To utilize those genomes, researchers need to be able to relate them to each other in evolutionary structures known as phylogenies or phylogenetic trees. Algorithms to decipher these relationships have struggled under the weight of growing genomic data. Existing methods construct entire phylogenetic trees in one go and can’t update results piece-by-piece. As the pool of available data is constantly growing, this approach presents a painful bottleneck to downstream microbiome analysis.
A team of researchers led by Metin Balaban and Siavash Mirarab at University of California San Diego (UC San Diego) sought to develop a more scalable method to infer phylogenetic trees. Their work was published by Nature Biotechnology on July 27, 2023, in an article entitled “Generation of accurate, expandable phylogenomic trees with uDance.”
“We wanted to build a framework that can allow us to build large phylogenies from genome sequences and, more importantly, grow it as more genomes are discovered by the scientific community,” Balaban, the study’s lead author, explained while discussing their motivations.
Rather than attempting to tackle an increasingly large problem in whole, they settled on a divide-and-conquer approach. By breaking the process into smaller, more manageable components, they achieved levels of scalability and efficiency that outstripped any existing methods of constructing phylogenies. Using their new method, they were able to construct a microbial tree of life with nearly 200,000 genomes—an order of magnitude improvement over the commonly used Web of Life.
Scalability alone is a step forward for the field, but uDance introduces two other critical benefits. First, the resulting phylogenies contain fewer errors and irregularities than existing methods produced.
“Through simulations and extensive analysis, we demonstrated that building the phylogenies step by step, starting with a small core and then adding additional genomes over time, not only improved scalability but also increased the overall accuracy of the results,” noted Balaban, who undertook this research while he was a PhD candidate in Bioinformatics and Systems Biology at UC San Diego.
Additionally, the algorithm allows existing phylogenetic trees to be updated incrementally, rather than constructed de novo. The ability to periodically update and expand reference phylogenies promises to accelerate downstream analyses in a variety of fields. “Such a growing tree will enable microbiologists to quickly analyze their samples, especially environmental samples, with respect to an up-to-date view of the microbial diversity known to science,” commented Mirarab, who is a professor in the Department of Electrical and Computer Engineering at UC San Diego.
The method has already been put to use by researchers in the Knight Lab at UC San Diego in the construction of the newly released Greengenes2 reference database.
“uDance is a critical tool in growing reference databases to microbial scales of diversity,” according to Daniel McDonald, PhD, co-author on this study and lead author on the Greengenes2 companion paper. “By updating an existing phylogeny, uDance dramatically reduces the computational burden to integrate new genomic information.”

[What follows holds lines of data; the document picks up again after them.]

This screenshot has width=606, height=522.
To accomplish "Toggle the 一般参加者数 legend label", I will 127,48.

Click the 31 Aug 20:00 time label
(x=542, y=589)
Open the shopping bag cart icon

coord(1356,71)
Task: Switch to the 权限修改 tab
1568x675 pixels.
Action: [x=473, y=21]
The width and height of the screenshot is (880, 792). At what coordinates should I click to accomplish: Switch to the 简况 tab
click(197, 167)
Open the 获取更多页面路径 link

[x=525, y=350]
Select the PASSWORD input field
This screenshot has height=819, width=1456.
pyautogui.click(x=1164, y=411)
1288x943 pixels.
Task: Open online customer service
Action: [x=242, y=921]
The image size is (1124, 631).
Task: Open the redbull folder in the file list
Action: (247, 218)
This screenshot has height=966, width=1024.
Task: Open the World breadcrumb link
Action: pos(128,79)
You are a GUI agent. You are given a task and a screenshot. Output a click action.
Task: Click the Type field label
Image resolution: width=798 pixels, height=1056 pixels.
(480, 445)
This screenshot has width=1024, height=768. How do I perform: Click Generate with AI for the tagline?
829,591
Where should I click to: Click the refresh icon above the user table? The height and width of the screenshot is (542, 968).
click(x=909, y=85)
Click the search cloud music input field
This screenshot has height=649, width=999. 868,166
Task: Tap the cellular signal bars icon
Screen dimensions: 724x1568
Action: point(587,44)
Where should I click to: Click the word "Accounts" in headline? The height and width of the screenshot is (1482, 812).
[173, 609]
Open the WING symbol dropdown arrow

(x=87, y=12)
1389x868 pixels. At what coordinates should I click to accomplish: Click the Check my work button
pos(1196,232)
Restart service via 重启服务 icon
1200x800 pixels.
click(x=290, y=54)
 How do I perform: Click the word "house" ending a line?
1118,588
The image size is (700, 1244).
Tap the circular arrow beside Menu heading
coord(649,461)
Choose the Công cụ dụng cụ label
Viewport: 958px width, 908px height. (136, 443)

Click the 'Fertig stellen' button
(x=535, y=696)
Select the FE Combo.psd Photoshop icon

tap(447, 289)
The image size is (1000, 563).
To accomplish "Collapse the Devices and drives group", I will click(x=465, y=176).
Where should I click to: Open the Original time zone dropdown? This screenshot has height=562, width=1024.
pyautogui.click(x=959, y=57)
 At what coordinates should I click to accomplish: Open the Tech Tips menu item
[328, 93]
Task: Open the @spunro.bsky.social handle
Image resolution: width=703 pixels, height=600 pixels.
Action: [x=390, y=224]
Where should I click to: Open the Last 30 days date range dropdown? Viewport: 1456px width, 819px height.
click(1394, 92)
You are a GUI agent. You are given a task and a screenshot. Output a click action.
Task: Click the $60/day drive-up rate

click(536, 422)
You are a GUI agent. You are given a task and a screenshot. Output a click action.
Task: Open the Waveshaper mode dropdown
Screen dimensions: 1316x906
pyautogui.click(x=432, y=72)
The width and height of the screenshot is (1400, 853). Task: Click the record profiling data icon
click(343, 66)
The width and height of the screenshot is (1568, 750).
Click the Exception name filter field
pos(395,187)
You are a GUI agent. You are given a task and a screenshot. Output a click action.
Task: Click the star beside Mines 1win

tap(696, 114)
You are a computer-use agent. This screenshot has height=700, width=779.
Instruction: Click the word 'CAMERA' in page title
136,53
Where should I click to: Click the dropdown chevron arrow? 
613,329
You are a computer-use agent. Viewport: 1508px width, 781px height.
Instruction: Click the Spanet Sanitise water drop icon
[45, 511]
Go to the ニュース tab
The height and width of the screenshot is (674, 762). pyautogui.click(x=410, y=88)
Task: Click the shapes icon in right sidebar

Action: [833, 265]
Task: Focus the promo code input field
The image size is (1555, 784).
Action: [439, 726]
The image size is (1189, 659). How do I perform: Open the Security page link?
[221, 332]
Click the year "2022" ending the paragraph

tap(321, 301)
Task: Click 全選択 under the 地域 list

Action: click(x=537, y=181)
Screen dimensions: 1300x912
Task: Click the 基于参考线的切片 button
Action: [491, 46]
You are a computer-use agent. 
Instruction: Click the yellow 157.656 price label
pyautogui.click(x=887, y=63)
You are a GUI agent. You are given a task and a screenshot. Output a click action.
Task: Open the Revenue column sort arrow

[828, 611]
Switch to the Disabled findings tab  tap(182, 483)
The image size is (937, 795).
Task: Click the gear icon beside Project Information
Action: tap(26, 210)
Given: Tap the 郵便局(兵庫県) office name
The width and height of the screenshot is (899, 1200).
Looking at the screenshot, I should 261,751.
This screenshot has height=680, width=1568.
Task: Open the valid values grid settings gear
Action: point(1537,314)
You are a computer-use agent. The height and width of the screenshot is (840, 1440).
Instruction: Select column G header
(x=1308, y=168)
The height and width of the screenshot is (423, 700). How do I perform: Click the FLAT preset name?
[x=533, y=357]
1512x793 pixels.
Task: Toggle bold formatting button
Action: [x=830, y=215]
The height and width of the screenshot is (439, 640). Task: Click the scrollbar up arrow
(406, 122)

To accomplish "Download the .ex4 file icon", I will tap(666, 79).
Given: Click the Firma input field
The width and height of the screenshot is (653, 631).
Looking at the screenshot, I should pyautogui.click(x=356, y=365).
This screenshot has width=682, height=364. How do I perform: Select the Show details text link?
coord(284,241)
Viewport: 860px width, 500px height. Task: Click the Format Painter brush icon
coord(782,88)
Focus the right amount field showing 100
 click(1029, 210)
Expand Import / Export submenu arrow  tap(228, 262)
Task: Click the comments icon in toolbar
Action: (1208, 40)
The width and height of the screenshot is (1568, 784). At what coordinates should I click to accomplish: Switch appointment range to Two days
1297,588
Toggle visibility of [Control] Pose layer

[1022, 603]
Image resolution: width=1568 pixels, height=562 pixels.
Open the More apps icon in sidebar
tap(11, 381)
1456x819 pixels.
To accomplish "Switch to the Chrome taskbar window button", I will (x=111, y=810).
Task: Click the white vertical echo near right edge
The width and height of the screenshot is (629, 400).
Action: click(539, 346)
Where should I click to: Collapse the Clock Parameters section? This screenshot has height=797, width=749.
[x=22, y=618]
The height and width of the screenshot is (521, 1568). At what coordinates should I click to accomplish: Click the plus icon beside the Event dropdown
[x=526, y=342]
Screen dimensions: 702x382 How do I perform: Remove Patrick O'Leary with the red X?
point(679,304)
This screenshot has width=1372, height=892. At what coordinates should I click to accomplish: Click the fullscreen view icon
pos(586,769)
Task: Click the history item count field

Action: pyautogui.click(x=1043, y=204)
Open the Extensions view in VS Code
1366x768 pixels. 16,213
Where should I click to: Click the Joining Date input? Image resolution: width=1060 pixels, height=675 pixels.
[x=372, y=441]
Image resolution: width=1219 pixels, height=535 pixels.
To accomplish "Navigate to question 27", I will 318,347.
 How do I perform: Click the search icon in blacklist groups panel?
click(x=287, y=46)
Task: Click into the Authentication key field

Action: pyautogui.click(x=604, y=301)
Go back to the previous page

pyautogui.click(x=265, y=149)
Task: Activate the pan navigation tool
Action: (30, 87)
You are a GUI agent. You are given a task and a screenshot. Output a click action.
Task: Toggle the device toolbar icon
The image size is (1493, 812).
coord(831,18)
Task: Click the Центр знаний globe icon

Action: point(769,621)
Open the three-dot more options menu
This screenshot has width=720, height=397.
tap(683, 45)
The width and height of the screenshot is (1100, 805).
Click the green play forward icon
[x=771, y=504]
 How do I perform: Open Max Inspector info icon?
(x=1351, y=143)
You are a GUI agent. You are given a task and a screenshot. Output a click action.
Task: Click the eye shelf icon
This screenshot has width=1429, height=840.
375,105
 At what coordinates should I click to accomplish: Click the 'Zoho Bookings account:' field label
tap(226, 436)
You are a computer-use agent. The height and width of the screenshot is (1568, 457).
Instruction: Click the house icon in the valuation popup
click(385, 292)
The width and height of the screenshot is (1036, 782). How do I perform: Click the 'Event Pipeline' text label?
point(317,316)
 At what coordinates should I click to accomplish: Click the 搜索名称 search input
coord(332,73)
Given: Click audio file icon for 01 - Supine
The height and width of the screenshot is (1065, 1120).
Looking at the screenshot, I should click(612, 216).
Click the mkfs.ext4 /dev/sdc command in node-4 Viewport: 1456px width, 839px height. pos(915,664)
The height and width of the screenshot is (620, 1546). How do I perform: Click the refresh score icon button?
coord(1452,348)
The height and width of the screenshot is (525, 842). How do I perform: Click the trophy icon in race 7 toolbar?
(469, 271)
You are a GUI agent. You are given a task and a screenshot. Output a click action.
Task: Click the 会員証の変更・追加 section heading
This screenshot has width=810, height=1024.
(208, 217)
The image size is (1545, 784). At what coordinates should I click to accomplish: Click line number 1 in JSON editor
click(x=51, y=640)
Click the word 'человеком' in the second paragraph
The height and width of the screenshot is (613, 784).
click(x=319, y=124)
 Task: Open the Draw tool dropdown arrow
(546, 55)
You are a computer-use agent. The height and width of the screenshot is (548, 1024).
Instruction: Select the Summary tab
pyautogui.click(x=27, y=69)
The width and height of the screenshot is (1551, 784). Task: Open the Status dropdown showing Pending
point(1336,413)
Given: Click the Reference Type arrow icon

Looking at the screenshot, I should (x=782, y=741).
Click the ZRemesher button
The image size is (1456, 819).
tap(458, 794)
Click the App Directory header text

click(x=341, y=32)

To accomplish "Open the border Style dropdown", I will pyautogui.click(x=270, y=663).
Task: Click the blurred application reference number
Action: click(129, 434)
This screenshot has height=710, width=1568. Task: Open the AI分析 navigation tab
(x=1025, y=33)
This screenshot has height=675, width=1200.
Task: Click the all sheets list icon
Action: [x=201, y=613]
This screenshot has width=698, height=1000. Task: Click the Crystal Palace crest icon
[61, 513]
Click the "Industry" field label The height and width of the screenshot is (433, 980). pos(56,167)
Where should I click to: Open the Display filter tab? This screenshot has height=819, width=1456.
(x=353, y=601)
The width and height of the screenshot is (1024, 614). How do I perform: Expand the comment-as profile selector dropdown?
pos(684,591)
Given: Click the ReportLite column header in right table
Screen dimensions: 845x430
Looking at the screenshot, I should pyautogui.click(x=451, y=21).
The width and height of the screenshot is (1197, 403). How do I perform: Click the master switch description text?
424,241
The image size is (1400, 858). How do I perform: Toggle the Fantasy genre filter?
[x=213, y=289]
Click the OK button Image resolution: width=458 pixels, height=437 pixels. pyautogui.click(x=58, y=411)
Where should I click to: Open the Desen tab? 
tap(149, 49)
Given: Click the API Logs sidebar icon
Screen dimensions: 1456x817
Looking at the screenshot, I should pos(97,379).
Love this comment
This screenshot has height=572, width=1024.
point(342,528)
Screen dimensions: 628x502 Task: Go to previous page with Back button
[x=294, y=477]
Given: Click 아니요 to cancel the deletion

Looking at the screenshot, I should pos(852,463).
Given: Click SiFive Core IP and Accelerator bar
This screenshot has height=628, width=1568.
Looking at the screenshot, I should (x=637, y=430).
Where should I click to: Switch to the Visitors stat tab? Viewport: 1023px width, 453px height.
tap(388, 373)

While uDance’s benefits to the field are already evident, Mirarab is eager to refine and expand the algorithm’s capabilities. “We’d like to extend uDance to enable analyses of multi-copy genes,” he said while considering future applications. “Additionally, we have ideas for how some steps in the method can be replaced with machine learning. Perhaps these will improve accuracy or reduce the resources or time necessary to infer phylogenies.”
The team has made uDance and all data used in the study available via GitHub.
Additional co-authors include Yueyu Jiang and Rob Knight at UC San Diego, and Qiyun Zhu at Arizona State University.
The UC San Diego Center for Microbiome Innovation is proud to include Siavash Mirarab as a faculty member and Rob Knight on its leadership team.
A phylogeny constructed by uDance with over 200k genomes represented collapsed to the class and phylum levels depending on clade size. The taxonomy expressed is from the Genome Taxonomy Database, and the parentheticals depict the number of genomes represented.